▶ **Instructions to follow**
Write out every entry once more, character for character.

▶ **Records for the task**
==================================================
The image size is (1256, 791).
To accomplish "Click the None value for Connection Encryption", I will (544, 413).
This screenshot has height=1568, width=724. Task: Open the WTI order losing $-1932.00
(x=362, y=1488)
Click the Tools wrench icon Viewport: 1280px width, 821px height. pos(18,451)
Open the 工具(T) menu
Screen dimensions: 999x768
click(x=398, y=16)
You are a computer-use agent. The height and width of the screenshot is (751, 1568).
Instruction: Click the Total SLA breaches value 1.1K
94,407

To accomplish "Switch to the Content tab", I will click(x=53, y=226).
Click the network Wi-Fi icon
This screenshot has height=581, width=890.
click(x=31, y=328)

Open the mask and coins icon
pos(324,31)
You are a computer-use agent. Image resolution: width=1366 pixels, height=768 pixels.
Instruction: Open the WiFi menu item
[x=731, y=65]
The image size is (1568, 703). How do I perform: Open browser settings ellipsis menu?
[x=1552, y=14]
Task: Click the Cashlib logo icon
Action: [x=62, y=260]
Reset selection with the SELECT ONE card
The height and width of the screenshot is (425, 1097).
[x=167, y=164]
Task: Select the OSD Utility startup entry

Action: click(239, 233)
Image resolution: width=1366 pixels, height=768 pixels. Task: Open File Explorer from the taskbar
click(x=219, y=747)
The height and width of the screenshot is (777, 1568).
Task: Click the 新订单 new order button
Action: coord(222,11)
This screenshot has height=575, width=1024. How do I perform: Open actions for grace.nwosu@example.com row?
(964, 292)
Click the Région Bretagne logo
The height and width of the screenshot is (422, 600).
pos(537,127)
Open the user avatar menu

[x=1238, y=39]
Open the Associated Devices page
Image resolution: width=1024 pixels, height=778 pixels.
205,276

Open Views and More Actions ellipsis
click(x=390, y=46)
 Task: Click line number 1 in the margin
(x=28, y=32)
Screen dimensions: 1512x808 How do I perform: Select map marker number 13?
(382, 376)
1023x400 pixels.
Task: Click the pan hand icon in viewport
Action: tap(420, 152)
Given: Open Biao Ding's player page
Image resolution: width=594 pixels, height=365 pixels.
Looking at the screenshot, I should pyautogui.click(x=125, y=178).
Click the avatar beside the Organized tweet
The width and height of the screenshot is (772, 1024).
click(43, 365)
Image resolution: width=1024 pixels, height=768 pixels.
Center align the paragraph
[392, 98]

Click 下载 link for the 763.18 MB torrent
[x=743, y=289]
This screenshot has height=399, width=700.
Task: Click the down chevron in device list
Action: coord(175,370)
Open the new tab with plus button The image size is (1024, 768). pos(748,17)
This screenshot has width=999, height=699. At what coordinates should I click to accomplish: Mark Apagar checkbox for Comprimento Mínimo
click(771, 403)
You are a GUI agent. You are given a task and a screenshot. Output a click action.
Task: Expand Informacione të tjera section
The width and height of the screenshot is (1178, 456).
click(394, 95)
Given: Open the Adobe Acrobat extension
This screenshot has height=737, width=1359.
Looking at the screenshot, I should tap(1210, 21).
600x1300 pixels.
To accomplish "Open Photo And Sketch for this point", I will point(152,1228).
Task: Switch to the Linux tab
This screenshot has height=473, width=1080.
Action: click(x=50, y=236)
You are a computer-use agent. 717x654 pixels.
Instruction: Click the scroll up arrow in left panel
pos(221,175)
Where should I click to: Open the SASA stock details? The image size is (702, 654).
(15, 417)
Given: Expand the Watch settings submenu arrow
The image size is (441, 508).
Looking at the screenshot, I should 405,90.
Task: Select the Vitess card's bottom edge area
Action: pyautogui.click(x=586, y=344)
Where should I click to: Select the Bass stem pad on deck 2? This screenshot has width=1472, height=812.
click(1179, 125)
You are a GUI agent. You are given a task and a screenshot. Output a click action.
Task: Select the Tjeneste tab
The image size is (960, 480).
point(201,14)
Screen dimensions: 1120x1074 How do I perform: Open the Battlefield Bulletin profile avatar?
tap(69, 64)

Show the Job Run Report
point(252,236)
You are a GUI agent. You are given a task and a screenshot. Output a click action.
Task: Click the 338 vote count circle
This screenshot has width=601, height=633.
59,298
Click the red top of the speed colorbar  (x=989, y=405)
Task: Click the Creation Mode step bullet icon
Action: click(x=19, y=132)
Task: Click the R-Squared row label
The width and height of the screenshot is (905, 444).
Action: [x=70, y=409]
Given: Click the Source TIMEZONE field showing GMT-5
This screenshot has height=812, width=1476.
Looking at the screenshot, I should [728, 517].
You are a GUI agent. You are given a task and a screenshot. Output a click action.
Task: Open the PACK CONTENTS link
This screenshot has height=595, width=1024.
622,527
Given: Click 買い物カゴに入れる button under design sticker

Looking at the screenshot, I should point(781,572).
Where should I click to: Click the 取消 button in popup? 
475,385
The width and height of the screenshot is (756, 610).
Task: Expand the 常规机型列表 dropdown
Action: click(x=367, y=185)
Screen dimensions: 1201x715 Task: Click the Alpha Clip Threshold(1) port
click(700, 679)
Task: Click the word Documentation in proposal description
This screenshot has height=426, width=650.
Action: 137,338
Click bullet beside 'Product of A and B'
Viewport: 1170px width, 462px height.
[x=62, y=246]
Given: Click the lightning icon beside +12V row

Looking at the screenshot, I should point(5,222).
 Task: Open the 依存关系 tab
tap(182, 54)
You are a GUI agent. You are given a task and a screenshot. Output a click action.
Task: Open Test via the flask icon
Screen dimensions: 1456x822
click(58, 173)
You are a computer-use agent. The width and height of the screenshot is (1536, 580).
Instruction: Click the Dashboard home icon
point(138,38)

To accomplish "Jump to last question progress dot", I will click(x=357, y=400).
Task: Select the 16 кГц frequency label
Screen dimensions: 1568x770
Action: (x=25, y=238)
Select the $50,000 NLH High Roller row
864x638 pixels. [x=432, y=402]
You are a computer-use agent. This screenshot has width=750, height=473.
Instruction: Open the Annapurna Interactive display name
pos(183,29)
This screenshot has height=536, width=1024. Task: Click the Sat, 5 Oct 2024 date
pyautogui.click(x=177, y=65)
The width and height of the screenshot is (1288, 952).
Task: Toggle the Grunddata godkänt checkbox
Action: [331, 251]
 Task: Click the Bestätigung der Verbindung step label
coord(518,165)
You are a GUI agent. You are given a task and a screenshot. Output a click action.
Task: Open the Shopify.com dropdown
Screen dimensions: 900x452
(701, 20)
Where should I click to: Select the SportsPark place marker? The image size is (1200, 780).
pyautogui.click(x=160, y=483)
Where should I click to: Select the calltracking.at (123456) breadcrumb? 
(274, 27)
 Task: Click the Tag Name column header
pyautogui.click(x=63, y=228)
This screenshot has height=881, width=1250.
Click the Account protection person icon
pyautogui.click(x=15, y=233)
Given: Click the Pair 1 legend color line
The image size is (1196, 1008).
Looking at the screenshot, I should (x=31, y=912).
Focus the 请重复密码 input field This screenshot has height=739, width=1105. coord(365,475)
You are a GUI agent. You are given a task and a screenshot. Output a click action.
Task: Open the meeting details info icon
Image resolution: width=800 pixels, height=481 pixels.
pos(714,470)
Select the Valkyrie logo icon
==================================================
▶ **Solved exercise**
The image size is (1256, 791).
To accomplish "Click the None value for Connection Encryption", I will (544, 413).
This screenshot has height=1568, width=724. Task: Open the WTI order losing $-1932.00
(x=362, y=1488)
Click the Tools wrench icon Viewport: 1280px width, 821px height. pos(18,451)
Open the 工具(T) menu
Screen dimensions: 999x768
click(x=398, y=16)
You are a computer-use agent. The height and width of the screenshot is (751, 1568).
Instruction: Click the Total SLA breaches value 1.1K
94,407

To accomplish "Switch to the Content tab", I will click(x=53, y=226).
Click the network Wi-Fi icon
This screenshot has height=581, width=890.
click(x=31, y=328)

Open the mask and coins icon
pos(324,31)
You are a computer-use agent. Image resolution: width=1366 pixels, height=768 pixels.
Instruction: Open the WiFi menu item
[x=731, y=65]
The image size is (1568, 703). How do I perform: Open browser settings ellipsis menu?
[x=1552, y=14]
Task: Click the Cashlib logo icon
Action: [x=62, y=260]
Reset selection with the SELECT ONE card
The height and width of the screenshot is (425, 1097).
[x=167, y=164]
Task: Select the OSD Utility startup entry

Action: click(239, 233)
Image resolution: width=1366 pixels, height=768 pixels. Task: Open File Explorer from the taskbar
click(x=219, y=747)
The height and width of the screenshot is (777, 1568).
Task: Click the 新订单 new order button
Action: coord(222,11)
This screenshot has height=575, width=1024. How do I perform: Open actions for grace.nwosu@example.com row?
(964, 292)
Click the Région Bretagne logo
The height and width of the screenshot is (422, 600).
pos(537,127)
Open the user avatar menu

[x=1238, y=39]
Open the Associated Devices page
Image resolution: width=1024 pixels, height=778 pixels.
205,276

Open Views and More Actions ellipsis
click(x=390, y=46)
 Task: Click line number 1 in the margin
(x=28, y=32)
Screen dimensions: 1512x808 How do I perform: Select map marker number 13?
(382, 376)
1023x400 pixels.
Task: Click the pan hand icon in viewport
Action: tap(420, 152)
Given: Open Biao Ding's player page
Image resolution: width=594 pixels, height=365 pixels.
Looking at the screenshot, I should pyautogui.click(x=125, y=178).
Click the avatar beside the Organized tweet
The width and height of the screenshot is (772, 1024).
click(43, 365)
Image resolution: width=1024 pixels, height=768 pixels.
Center align the paragraph
[392, 98]

Click 下载 link for the 763.18 MB torrent
[x=743, y=289]
This screenshot has height=399, width=700.
Task: Click the down chevron in device list
Action: coord(175,370)
Open the new tab with plus button The image size is (1024, 768). pos(748,17)
This screenshot has width=999, height=699. At what coordinates should I click to accomplish: Mark Apagar checkbox for Comprimento Mínimo
click(771, 403)
You are a GUI agent. You are given a task and a screenshot. Output a click action.
Task: Expand Informacione të tjera section
The width and height of the screenshot is (1178, 456).
click(394, 95)
Given: Open the Adobe Acrobat extension
This screenshot has height=737, width=1359.
Looking at the screenshot, I should tap(1210, 21).
600x1300 pixels.
To accomplish "Open Photo And Sketch for this point", I will point(152,1228).
Task: Switch to the Linux tab
This screenshot has height=473, width=1080.
Action: click(x=50, y=236)
You are a computer-use agent. 717x654 pixels.
Instruction: Click the scroll up arrow in left panel
pos(221,175)
Where should I click to: Open the SASA stock details? The image size is (702, 654).
(15, 417)
Given: Expand the Watch settings submenu arrow
The image size is (441, 508).
Looking at the screenshot, I should 405,90.
Task: Select the Vitess card's bottom edge area
Action: pyautogui.click(x=586, y=344)
Where should I click to: Select the Bass stem pad on deck 2? This screenshot has width=1472, height=812.
click(1179, 125)
You are a GUI agent. You are given a task and a screenshot. Output a click action.
Task: Select the Tjeneste tab
The image size is (960, 480).
point(201,14)
Screen dimensions: 1120x1074 How do I perform: Open the Battlefield Bulletin profile avatar?
tap(69, 64)

Show the Job Run Report
point(252,236)
You are a GUI agent. You are given a task and a screenshot. Output a click action.
Task: Click the 338 vote count circle
This screenshot has width=601, height=633.
59,298
Click the red top of the speed colorbar  (x=989, y=405)
Task: Click the Creation Mode step bullet icon
Action: click(x=19, y=132)
Task: Click the R-Squared row label
The width and height of the screenshot is (905, 444).
Action: [x=70, y=409]
Given: Click the Source TIMEZONE field showing GMT-5
This screenshot has height=812, width=1476.
Looking at the screenshot, I should [728, 517].
You are a GUI agent. You are given a task and a screenshot. Output a click action.
Task: Open the PACK CONTENTS link
This screenshot has height=595, width=1024.
622,527
Given: Click 買い物カゴに入れる button under design sticker

Looking at the screenshot, I should point(781,572).
Where should I click to: Click the 取消 button in popup? 
475,385
The width and height of the screenshot is (756, 610).
Task: Expand the 常规机型列表 dropdown
Action: click(x=367, y=185)
Screen dimensions: 1201x715 Task: Click the Alpha Clip Threshold(1) port
click(700, 679)
Task: Click the word Documentation in proposal description
This screenshot has height=426, width=650.
Action: 137,338
Click bullet beside 'Product of A and B'
Viewport: 1170px width, 462px height.
[x=62, y=246]
Given: Click the lightning icon beside +12V row

Looking at the screenshot, I should point(5,222).
 Task: Open the 依存关系 tab
tap(182, 54)
You are a GUI agent. You are given a task and a screenshot. Output a click action.
Task: Open Test via the flask icon
Screen dimensions: 1456x822
click(58, 173)
You are a computer-use agent. The width and height of the screenshot is (1536, 580).
Instruction: Click the Dashboard home icon
point(138,38)

To accomplish "Jump to last question progress dot", I will click(x=357, y=400).
Task: Select the 16 кГц frequency label
Screen dimensions: 1568x770
Action: (x=25, y=238)
Select the $50,000 NLH High Roller row
864x638 pixels. [x=432, y=402]
You are a computer-use agent. This screenshot has width=750, height=473.
Instruction: Open the Annapurna Interactive display name
pos(183,29)
This screenshot has height=536, width=1024. Task: Click the Sat, 5 Oct 2024 date
pyautogui.click(x=177, y=65)
The width and height of the screenshot is (1288, 952).
Task: Toggle the Grunddata godkänt checkbox
Action: [331, 251]
 Task: Click the Bestätigung der Verbindung step label
coord(518,165)
You are a GUI agent. You are given a task and a screenshot. Output a click action.
Task: Open the Shopify.com dropdown
Screen dimensions: 900x452
(701, 20)
Where should I click to: Select the SportsPark place marker? The image size is (1200, 780).
pyautogui.click(x=160, y=483)
Where should I click to: Select the calltracking.at (123456) breadcrumb? 
(274, 27)
 Task: Click the Tag Name column header
pyautogui.click(x=63, y=228)
This screenshot has height=881, width=1250.
Click the Account protection person icon
pyautogui.click(x=15, y=233)
Given: Click the Pair 1 legend color line
The image size is (1196, 1008).
Looking at the screenshot, I should (x=31, y=912).
Focus the 请重复密码 input field This screenshot has height=739, width=1105. coord(365,475)
You are a GUI agent. You are given a task and a screenshot. Output a click action.
Task: Open the meeting details info icon
Image resolution: width=800 pixels, height=481 pixels.
pos(714,470)
Select the Valkyrie logo icon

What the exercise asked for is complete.